According to MIT, half of the world’s rural health clinics operate without electricity, serving up to three billion people. The locations may be remote, with challenging terrain and weather and no electricity, but the available tech is anything other than backwards.
Researchers, students, and instructors at the Massachusetts Institute of Technology’s D-Lab have developed an autoclave powered by the sun. Using over 140 small mirrors, the “Solarclave” can reach temps over 300 degrees Fahrenheit. This gives rural clinics the ability to properly sterilize medical equipment and pathogenic waste.
Pioneering this tech in rural clinics in Nicaragua, the Solarclave is affordable, easy to use, easy to maintain, and can be made with local materials. Endorsed by the World Health Organization, the Solarclave is already beginning to revolutionize the quality of health care in the developing world, with units deployed in Nicaragua, Ecuador, Niger and Ethiopia.

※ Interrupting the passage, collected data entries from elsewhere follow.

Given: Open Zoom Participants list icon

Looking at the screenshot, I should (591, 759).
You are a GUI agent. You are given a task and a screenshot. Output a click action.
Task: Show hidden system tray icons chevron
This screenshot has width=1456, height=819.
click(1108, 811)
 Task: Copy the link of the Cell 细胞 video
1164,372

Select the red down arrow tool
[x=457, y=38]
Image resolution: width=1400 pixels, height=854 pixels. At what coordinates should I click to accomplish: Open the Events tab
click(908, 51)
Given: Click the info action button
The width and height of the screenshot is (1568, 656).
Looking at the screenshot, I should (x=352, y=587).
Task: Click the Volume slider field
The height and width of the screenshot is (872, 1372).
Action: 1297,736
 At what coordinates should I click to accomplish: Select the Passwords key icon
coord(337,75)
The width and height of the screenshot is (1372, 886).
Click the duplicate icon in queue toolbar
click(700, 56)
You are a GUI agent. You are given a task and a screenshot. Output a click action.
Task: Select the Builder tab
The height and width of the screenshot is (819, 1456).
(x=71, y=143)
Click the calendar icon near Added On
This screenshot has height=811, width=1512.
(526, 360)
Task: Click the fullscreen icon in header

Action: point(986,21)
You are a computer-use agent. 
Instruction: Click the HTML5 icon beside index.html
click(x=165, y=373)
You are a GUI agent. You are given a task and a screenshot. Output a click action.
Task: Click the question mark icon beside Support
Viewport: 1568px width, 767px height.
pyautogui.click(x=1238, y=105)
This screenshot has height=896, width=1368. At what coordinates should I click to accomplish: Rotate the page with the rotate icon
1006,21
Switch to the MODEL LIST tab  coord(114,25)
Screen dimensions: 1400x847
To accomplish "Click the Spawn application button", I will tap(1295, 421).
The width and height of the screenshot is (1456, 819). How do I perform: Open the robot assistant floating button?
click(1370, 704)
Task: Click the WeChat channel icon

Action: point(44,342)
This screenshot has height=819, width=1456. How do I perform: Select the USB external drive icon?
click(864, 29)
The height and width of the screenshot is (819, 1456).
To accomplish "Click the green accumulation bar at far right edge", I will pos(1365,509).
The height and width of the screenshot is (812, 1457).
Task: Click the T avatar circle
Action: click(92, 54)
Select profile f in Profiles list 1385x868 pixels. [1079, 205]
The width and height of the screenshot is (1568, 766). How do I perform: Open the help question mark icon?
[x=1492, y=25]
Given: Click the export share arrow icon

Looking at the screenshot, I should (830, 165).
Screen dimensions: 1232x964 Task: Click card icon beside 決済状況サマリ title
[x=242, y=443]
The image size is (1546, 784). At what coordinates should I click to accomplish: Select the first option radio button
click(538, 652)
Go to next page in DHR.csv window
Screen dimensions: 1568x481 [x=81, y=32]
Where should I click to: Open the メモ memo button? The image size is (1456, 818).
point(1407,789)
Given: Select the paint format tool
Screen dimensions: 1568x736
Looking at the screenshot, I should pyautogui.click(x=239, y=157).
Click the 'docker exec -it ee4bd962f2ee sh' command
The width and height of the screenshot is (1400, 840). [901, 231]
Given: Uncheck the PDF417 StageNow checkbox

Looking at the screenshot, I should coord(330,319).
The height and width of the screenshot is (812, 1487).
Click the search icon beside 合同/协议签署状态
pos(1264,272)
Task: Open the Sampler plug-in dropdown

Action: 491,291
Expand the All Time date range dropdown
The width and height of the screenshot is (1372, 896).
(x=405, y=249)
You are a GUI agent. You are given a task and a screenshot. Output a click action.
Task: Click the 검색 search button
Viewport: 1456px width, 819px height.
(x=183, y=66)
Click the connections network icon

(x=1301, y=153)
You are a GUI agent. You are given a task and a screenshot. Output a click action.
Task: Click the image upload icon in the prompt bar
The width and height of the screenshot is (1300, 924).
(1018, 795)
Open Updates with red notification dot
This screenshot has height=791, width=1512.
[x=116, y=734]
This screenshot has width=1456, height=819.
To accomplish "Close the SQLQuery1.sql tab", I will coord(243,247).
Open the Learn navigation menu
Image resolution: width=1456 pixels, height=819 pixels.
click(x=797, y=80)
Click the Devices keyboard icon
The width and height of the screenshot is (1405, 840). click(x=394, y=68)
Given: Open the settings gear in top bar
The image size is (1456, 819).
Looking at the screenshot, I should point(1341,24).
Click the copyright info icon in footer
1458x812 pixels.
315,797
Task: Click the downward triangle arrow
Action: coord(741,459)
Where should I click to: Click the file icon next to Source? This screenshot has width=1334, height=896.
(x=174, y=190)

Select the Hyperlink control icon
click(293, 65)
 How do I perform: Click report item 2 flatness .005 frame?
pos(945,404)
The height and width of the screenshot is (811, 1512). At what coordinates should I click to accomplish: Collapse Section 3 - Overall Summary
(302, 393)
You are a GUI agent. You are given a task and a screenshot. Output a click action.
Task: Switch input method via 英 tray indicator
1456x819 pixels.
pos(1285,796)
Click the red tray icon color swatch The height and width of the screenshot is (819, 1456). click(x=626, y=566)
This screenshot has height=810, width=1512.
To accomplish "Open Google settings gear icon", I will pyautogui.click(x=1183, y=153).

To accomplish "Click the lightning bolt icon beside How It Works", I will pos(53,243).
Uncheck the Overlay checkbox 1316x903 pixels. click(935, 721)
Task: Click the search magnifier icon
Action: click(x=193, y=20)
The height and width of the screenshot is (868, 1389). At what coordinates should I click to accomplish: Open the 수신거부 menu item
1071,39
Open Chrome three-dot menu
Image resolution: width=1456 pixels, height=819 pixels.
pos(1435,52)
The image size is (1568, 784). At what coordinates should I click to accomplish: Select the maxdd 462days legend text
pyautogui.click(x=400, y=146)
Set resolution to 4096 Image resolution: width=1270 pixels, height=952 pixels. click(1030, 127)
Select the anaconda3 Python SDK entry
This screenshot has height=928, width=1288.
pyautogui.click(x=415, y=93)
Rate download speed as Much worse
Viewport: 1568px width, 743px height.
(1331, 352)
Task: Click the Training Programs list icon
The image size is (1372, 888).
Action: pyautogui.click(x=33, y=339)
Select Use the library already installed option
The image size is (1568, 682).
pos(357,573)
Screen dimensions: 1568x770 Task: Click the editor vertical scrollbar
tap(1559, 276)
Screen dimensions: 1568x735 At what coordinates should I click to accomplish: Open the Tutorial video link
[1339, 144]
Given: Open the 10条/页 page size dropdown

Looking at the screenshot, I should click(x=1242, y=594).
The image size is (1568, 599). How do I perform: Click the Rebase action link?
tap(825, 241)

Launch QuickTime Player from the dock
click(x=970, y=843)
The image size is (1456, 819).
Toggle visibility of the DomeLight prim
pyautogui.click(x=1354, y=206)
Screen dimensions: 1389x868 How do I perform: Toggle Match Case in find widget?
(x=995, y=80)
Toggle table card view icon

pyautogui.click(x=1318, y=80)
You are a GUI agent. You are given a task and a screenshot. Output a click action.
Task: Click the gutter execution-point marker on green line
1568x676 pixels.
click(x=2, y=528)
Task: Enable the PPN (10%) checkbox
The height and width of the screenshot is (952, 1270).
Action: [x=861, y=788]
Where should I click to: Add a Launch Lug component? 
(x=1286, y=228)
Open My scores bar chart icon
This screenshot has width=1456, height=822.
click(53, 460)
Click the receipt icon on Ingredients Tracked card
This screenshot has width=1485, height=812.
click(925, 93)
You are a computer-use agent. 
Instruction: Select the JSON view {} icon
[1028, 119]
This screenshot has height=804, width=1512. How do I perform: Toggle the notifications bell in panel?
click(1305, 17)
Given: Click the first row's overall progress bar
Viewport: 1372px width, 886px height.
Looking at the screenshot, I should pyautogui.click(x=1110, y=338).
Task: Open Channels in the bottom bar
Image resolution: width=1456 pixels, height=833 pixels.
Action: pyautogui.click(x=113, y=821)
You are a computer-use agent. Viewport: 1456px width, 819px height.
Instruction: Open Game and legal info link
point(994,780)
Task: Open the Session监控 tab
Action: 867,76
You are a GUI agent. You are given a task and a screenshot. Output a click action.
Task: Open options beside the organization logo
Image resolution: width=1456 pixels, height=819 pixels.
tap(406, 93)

In the following 2010 video, MIT’s Ted Liao and Anna Young describe the prototype Solarclave:
And here is a video from 2012, showing the current generation of the Solarclave in the field in Nicaragua:
While Priorclave North America doesn’t work in the medical sector, we are always enthusiastic when we see innovative and efficient technologies–and even more so when that technology is so perfectly tailored to its users and their environment.